The key case in granting them that leeway dates to 1985 when a police officer in Memphis, Tennessee killed Eric Garner (no relation to the Eric Garner who died in 2014 in New York City at the hands of the police). That Garner was an unarmed, black 15-year-old child. After being told to halt by police, he continued to run from the backyard of a house he was suspected of burglarizing. He was shot and killed.
Subsequently Eric’s father sued, claiming that the police shooting constituted an unreasonable seizure and violated his son’s Fourth Amendment rights.
When his suit reached the Supreme Court, the justices went back to the common law to understand the origins of the regulation of police use of lethal force. They determined that the original rationale was antiquated. It allowed police to kill fleeing felons because, at the time, most felonies were capital crimes.
The Supreme Court held that in order for police use of force to pass constitutional muster it must be “objectively reasonable.” It said that such force may not be used to apprehend suspects unless it is “necessary to prevent the escape and the officer has probable cause to believe that the suspect poses a significant threat of death or serious physical injury to the officer or others.”
The justices determined that the officer who shot Garner could not reasonably have believed that a young, slight, and unarmed person posed any threat. And, even if he had such a belief, “It is not better,” as Justice White wrote in his majority opinion, “that all felony suspects die than that they escape.”
Yet the Court gave little guidance about what might constitute a “reasonable” use of lethal force.
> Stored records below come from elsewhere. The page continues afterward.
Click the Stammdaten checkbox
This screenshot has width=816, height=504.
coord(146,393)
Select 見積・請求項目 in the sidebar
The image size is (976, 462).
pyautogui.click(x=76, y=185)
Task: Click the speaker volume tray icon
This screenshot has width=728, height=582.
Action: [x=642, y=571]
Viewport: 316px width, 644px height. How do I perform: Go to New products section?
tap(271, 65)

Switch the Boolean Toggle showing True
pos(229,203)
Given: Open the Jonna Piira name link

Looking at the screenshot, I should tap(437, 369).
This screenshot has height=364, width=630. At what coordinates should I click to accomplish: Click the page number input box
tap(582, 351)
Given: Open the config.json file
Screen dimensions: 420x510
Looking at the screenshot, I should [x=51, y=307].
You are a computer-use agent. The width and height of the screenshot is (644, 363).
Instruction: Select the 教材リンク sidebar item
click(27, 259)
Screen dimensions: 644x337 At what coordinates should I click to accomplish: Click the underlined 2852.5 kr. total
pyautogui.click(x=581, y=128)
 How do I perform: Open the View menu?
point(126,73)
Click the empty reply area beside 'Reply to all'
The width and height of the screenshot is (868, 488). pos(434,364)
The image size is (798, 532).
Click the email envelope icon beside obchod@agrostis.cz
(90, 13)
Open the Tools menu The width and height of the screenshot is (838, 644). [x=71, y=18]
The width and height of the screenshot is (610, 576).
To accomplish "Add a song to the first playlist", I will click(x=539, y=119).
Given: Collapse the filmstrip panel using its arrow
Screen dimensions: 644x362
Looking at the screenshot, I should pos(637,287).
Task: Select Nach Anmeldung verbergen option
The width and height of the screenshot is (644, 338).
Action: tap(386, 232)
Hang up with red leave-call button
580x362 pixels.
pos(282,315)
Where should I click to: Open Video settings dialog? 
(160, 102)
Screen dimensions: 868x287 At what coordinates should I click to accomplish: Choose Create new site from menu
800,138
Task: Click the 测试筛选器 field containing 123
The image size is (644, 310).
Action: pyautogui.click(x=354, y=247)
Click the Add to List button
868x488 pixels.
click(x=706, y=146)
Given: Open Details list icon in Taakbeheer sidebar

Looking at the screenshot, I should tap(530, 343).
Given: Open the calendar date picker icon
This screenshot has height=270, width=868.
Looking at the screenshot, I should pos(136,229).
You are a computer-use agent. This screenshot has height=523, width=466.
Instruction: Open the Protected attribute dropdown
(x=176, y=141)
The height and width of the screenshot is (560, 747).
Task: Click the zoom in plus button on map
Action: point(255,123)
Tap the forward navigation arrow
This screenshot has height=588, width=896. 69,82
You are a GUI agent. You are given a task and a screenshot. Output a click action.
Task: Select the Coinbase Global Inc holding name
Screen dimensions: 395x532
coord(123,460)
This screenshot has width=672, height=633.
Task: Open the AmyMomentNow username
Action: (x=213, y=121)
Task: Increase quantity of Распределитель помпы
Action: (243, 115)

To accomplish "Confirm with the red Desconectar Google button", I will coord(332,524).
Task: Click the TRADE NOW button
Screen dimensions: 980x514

It said only that “if the suspect threatens the officer with a weapon or there is probable cause to believe that he has committed a crime involving the infliction or threatened infliction of serious physical harm, deadly force may be used.”
Referencing the probable cause standard did little to restrict police. It simply restated the reasonableness standard using other language, without clarifying how a police officer would determine, in an instant, whether or not a suspect posed a “significant threat” of death or injury.
Moreover, the Court’s reference to a “significant threat” was a major departure from the legal standards governing the use of lethal force by private citizens in self-defense situations. For ordinary citizens, the law of self-defense requires that a threat be imminent or immediate.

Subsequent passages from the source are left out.